## Exercise brief
Pull every line holding the word "agent" out of the data and copy it.

[Saved data entries]
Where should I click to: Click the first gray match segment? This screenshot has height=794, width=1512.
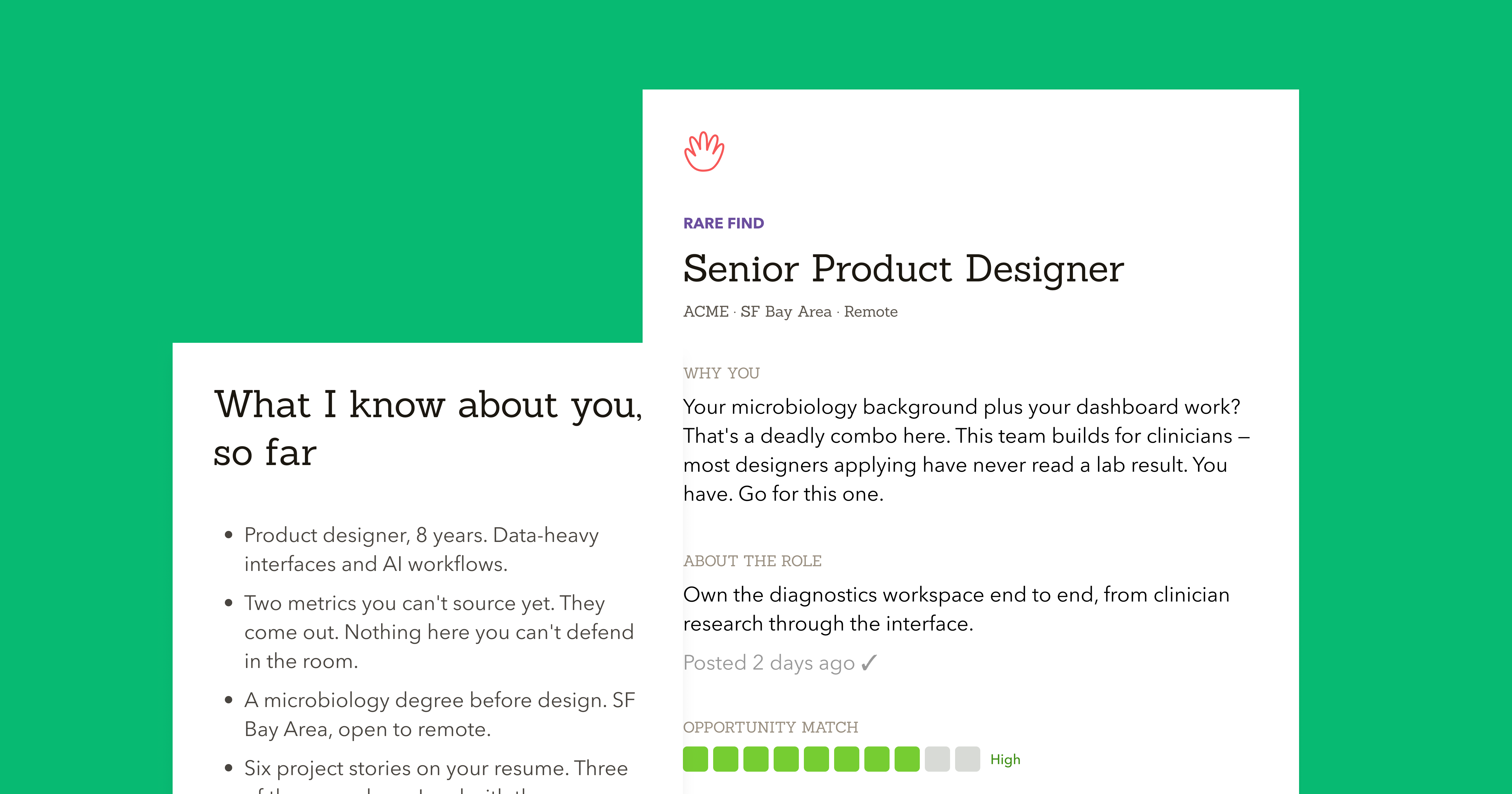coord(937,759)
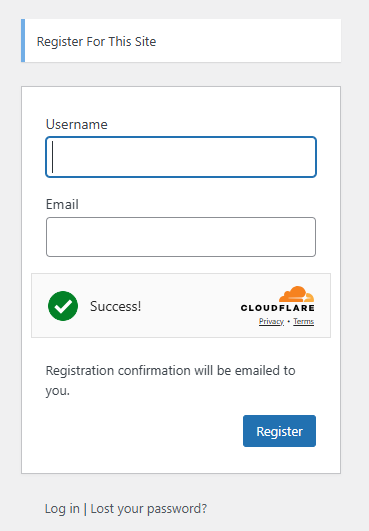Open the Lost your password? link
This screenshot has height=531, width=369.
[x=149, y=509]
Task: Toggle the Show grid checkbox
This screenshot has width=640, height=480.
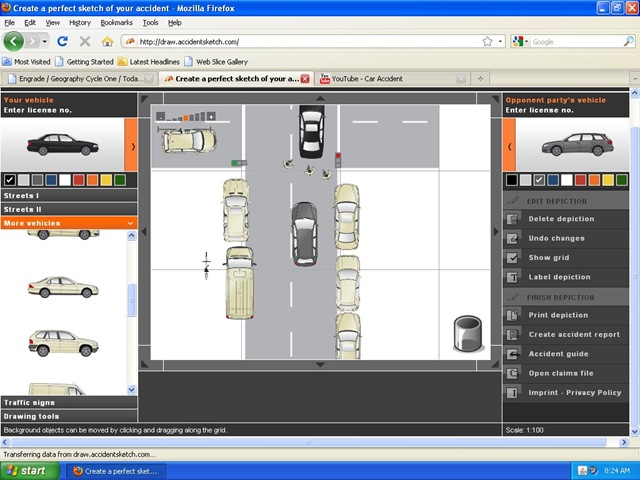Action: (512, 258)
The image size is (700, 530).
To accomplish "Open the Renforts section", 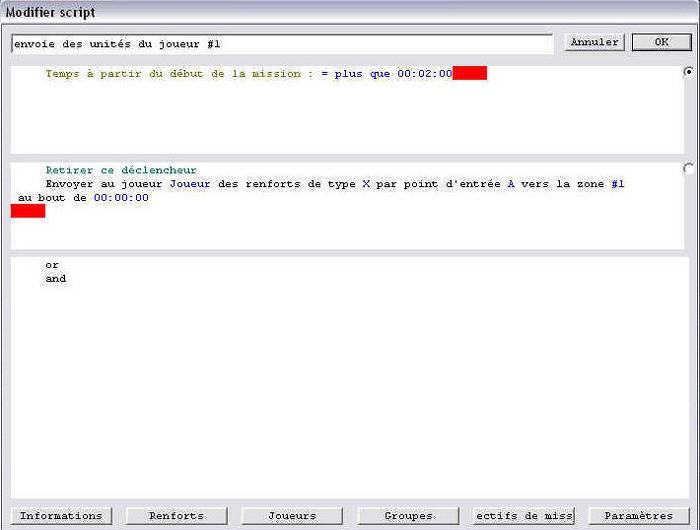I will (x=176, y=516).
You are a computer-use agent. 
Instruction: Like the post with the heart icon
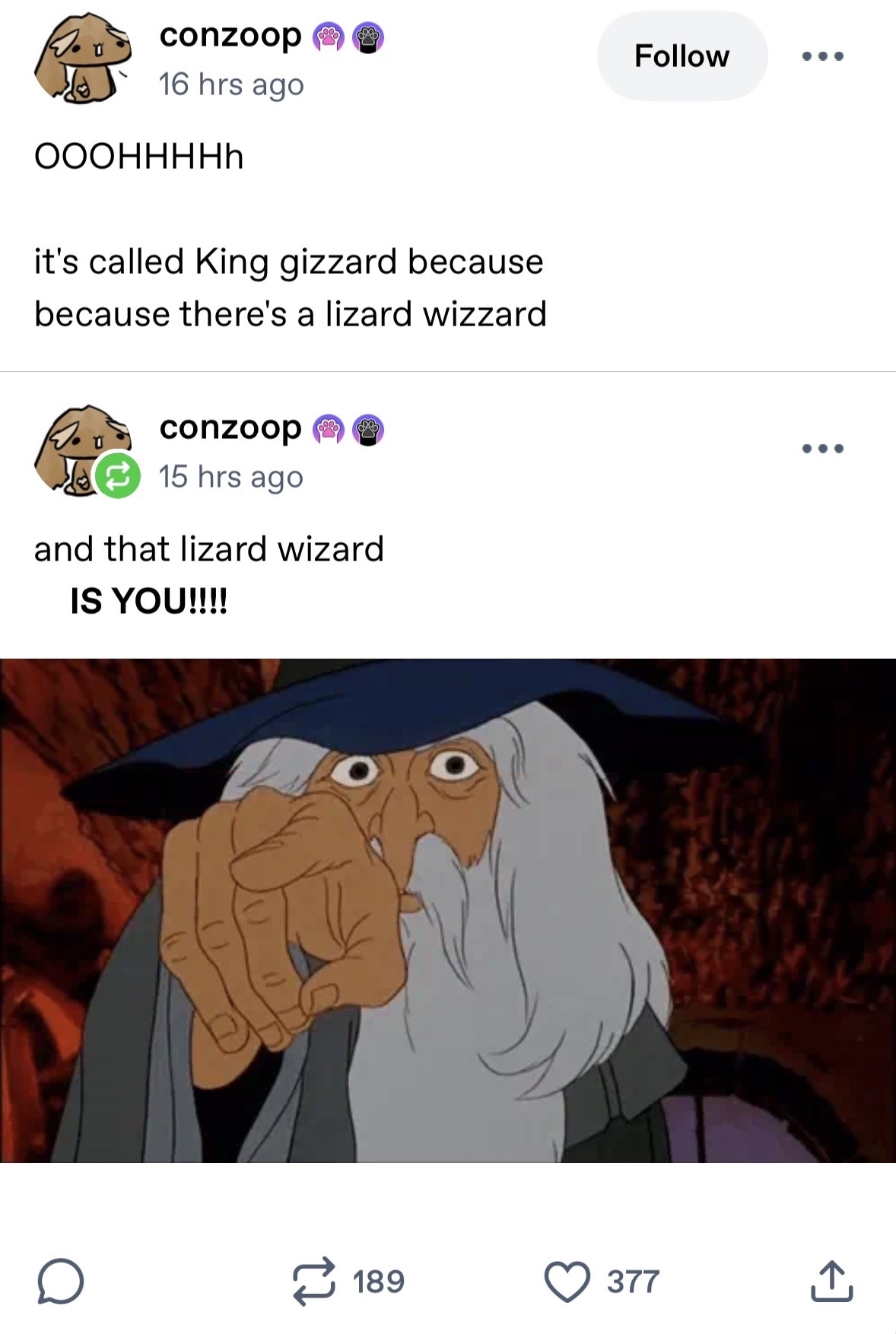pos(567,1282)
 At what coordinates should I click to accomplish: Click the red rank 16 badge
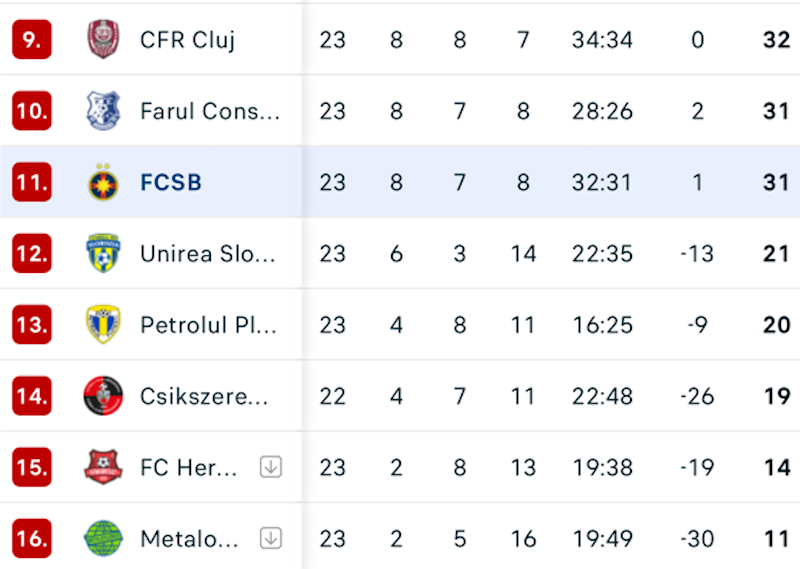pyautogui.click(x=31, y=539)
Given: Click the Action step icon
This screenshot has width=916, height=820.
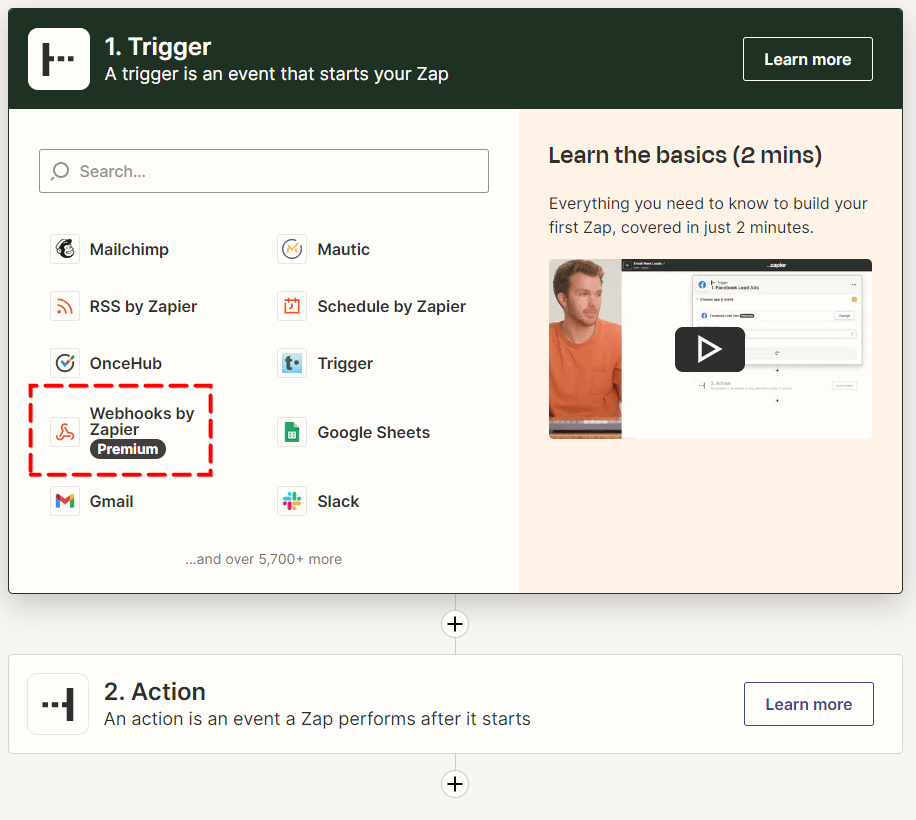Looking at the screenshot, I should 58,704.
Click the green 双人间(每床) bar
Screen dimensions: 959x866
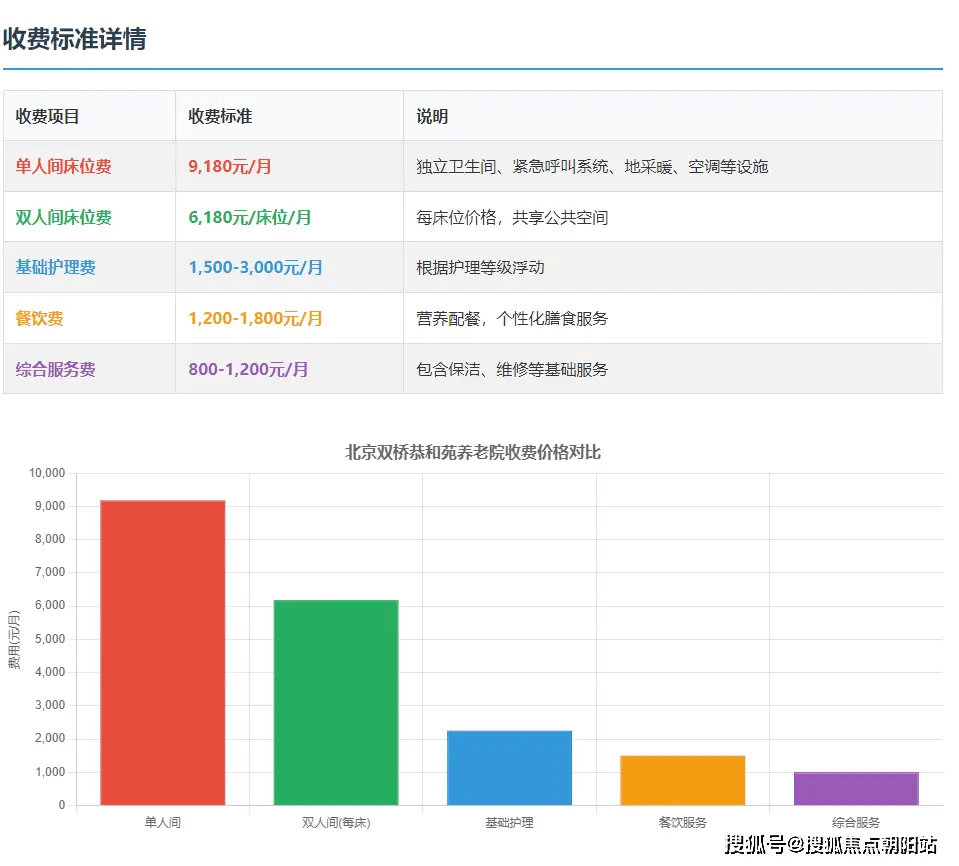click(x=336, y=702)
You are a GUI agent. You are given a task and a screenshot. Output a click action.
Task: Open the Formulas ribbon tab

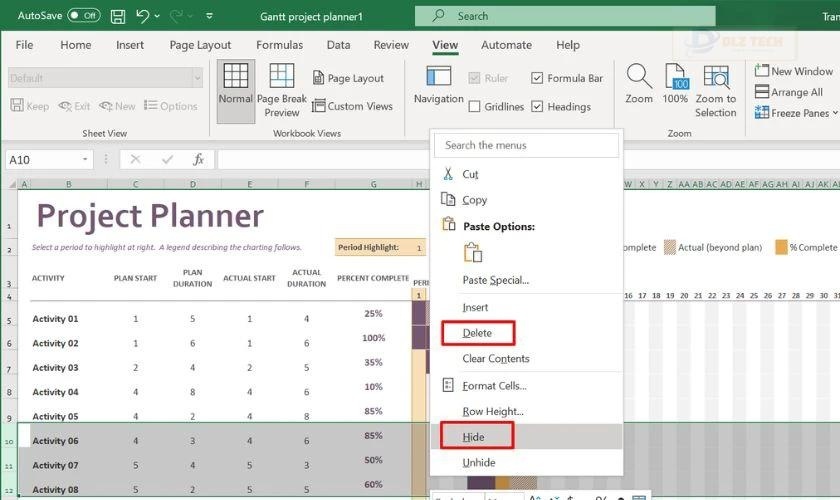point(279,45)
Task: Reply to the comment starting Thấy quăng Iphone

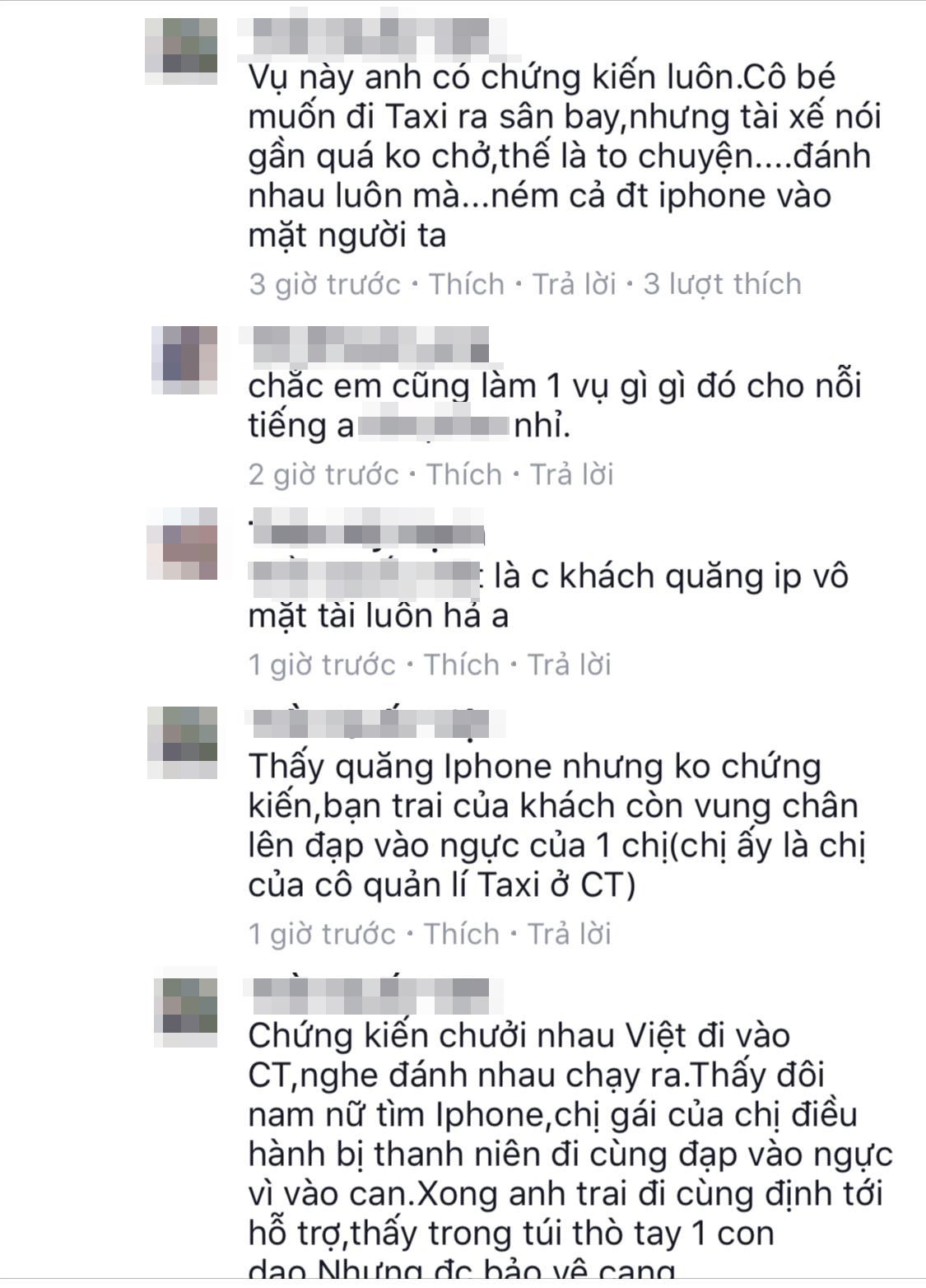Action: [x=569, y=934]
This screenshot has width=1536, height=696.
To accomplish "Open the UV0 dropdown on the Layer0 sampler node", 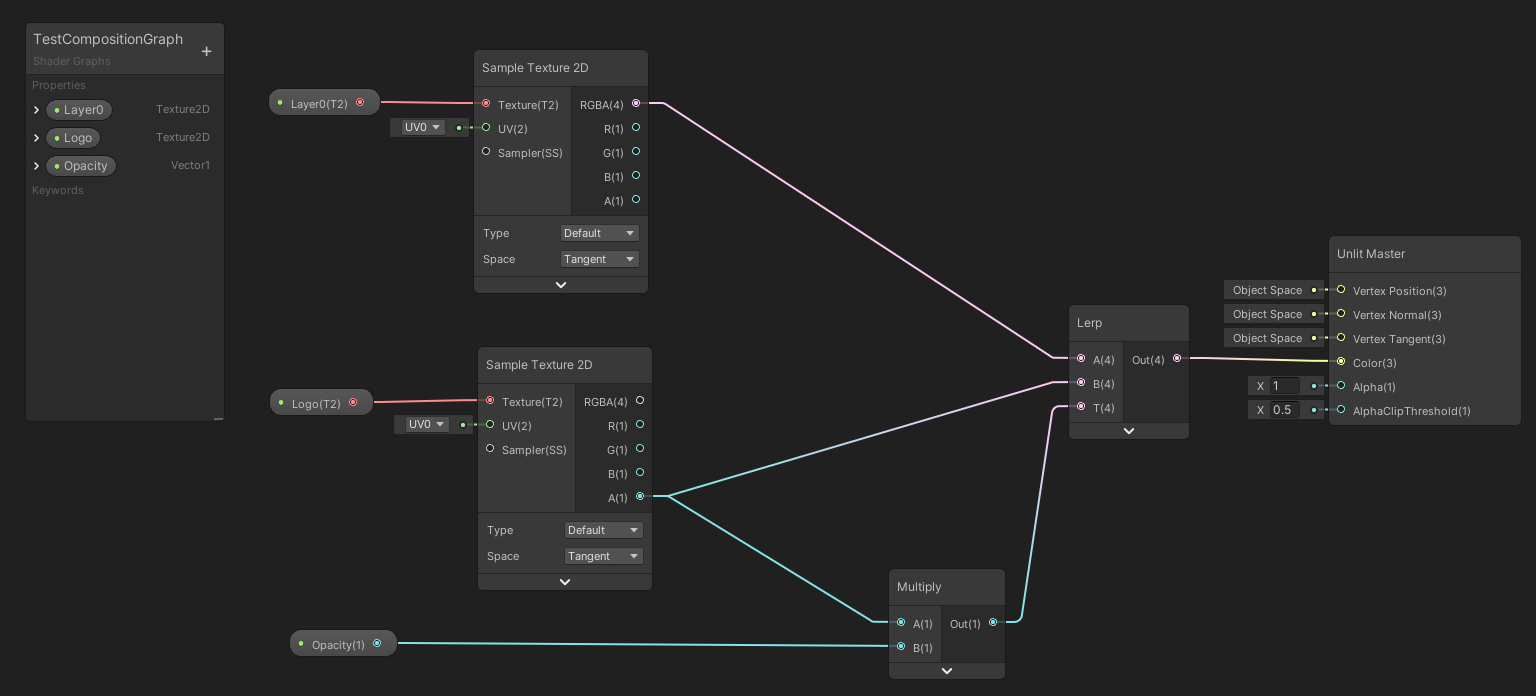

## Exercise response
You are a computer-use agent. 
You are a GUI agent. You are given a task and a screenshot. Output a click action.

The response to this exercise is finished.